About our research

Differentiation in human skin. Keratin 14 (red) marks basal epidermis, while Keratin 10 (green) marks differentiating supra-basal cells.

Maintaining proper tissue homeostasis involves careful regulation of cellular proliferation and survival in stem and transient amplifying cells. This is particularly true of the epidermis, which undergoes a constant process of proliferation, stratification, and differentiation. The epidermis is particularly susceptible to environmental damage, and unchecked proliferation of damaged cells can lead to cancer. Tumor suppressors such as p16INK4a and p53 serve the important function of causing growth arrest or apoptosis of damaged cells, but this has the unfortunate consequence of reducing normal tissue regenerative potential. In addition, there are many positive regulators of proliferation and stem cell function that when inappropriately activated can promote tumorigenesis. Thus, the combination of aberrant activation of normal growth regulators combined with the loss of tumor suppressors in epithelial tissues can lead to tumor development.

SCC cells expressing Keratin 14 (green) and Keratin 19 (red)

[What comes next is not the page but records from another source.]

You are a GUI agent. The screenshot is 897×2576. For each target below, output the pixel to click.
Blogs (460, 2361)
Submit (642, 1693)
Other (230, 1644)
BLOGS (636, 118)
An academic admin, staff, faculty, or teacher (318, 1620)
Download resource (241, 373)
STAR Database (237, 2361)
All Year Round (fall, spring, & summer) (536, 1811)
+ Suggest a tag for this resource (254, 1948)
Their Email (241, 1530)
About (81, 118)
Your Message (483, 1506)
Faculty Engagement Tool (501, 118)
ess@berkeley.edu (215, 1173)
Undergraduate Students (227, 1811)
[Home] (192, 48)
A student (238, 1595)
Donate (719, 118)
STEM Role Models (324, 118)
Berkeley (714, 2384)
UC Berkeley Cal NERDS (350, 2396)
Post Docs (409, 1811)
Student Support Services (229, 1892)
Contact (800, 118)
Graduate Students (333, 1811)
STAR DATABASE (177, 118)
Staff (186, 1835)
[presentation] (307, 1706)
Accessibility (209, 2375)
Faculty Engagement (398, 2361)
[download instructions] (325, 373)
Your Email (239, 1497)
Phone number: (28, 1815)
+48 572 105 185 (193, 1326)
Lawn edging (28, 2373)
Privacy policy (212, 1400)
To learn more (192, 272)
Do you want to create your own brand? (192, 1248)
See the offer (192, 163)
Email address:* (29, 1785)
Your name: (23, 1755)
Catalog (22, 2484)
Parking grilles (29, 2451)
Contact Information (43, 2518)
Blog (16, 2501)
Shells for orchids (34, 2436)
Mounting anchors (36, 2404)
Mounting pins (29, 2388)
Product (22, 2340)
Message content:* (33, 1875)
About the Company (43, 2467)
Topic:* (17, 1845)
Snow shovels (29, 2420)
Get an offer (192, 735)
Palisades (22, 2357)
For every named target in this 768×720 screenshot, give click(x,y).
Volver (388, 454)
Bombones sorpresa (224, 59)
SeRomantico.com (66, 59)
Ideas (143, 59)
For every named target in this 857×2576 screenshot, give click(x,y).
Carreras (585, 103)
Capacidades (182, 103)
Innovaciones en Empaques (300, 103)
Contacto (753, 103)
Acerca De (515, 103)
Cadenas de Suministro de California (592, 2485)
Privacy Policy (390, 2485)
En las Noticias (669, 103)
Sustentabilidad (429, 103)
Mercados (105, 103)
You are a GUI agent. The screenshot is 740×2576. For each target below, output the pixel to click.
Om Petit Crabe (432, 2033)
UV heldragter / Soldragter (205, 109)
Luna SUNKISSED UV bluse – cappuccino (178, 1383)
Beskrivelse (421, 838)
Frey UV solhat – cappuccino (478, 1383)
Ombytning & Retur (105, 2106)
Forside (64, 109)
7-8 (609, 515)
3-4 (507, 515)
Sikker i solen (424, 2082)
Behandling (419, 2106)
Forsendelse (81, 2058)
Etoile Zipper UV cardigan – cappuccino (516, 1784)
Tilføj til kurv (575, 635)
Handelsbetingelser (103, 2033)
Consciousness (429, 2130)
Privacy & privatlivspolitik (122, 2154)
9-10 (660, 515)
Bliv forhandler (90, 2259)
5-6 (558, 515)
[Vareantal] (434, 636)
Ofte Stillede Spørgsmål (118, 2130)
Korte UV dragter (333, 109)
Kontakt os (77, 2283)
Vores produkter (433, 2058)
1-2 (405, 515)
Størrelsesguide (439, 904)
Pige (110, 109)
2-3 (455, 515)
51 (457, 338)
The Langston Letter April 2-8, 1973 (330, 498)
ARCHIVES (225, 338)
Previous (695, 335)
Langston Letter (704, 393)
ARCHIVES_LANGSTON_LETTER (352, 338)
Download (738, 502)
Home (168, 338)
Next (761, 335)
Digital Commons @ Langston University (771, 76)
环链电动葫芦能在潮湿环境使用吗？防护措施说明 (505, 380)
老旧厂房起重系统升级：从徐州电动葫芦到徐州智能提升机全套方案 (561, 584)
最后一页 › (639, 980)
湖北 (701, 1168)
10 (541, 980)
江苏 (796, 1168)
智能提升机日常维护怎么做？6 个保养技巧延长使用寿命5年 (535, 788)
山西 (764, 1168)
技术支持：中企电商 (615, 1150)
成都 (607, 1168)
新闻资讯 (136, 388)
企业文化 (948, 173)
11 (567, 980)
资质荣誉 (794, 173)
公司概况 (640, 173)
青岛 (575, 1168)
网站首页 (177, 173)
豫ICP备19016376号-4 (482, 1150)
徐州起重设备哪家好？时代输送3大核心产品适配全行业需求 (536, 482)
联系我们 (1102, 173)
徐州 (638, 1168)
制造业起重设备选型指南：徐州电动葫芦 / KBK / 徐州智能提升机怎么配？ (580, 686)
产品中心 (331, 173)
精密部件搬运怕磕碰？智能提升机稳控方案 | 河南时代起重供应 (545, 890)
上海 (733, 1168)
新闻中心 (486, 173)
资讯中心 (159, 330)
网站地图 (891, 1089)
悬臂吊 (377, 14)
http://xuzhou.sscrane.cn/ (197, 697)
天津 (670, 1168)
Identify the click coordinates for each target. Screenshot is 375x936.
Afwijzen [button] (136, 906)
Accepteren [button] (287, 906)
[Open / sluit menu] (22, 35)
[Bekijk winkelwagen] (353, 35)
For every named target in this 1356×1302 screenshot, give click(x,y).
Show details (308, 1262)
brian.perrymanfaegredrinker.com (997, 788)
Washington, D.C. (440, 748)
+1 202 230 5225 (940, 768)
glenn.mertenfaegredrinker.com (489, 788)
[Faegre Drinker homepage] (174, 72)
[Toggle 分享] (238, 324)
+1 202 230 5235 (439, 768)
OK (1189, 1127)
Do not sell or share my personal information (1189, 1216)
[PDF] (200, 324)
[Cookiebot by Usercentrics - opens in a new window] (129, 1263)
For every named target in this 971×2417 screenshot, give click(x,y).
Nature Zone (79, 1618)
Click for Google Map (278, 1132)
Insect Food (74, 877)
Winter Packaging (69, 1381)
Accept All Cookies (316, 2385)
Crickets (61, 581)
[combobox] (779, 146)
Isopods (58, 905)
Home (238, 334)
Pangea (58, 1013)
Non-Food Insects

Squamous Cell Carcinoma (SCC) is a common cancer that develops in stratified epithelial tissues such as the epidermis, the oral cavity, and the lungs. The epidermis is the most common site of SCC, and cutaneous SCC that is not cured by surgery has few alternative treatments, resulting in approximately 9000 deaths per year.  In addition it has been difficult to identify cutaneous SCC tumors that will eventually recur and metastasize. SCC tumors found in the head & neck region and the lungs have much poorer prognosis, as surgical options are often limited. Despite intense study, there are still few effective treatments for SCC patients, in part due to the lack of molecular understanding of the disease.

Murine SCC tumor stained for p63 (red) and Smooth Muscle Actin (Green)

SCC stained for p63 (red) and Smooth Muscle Actin (Green)

The Ramsey laboratory is focused on exploring the mechanisms that drive SCC, in order to develop more targeted and effective therapies. Using tissue-specific activation of driving oncogenes combined with inactivation of tumor suppressors, we are working to develop pre-clinical SCC models that reflect genetic alterations found in Human SCC to test novel therapeutics and elucidate how specific alterations promote tumorigenesis. To complement this work, we have also developed a variety of biochemical systems to investigate the role of transcription factors and associated co-factors in driving SCC-specific transcription. These tools can be applied to study the large variety of transcription factors that contribute to the pathogenesis of SCC. Understanding the differences in transcriptional networks between normal and cancerous tissues will offer insight into the vulnerabilities of SCC tumors that can be therapeutically targeted to improve the survival and quality of life of patients.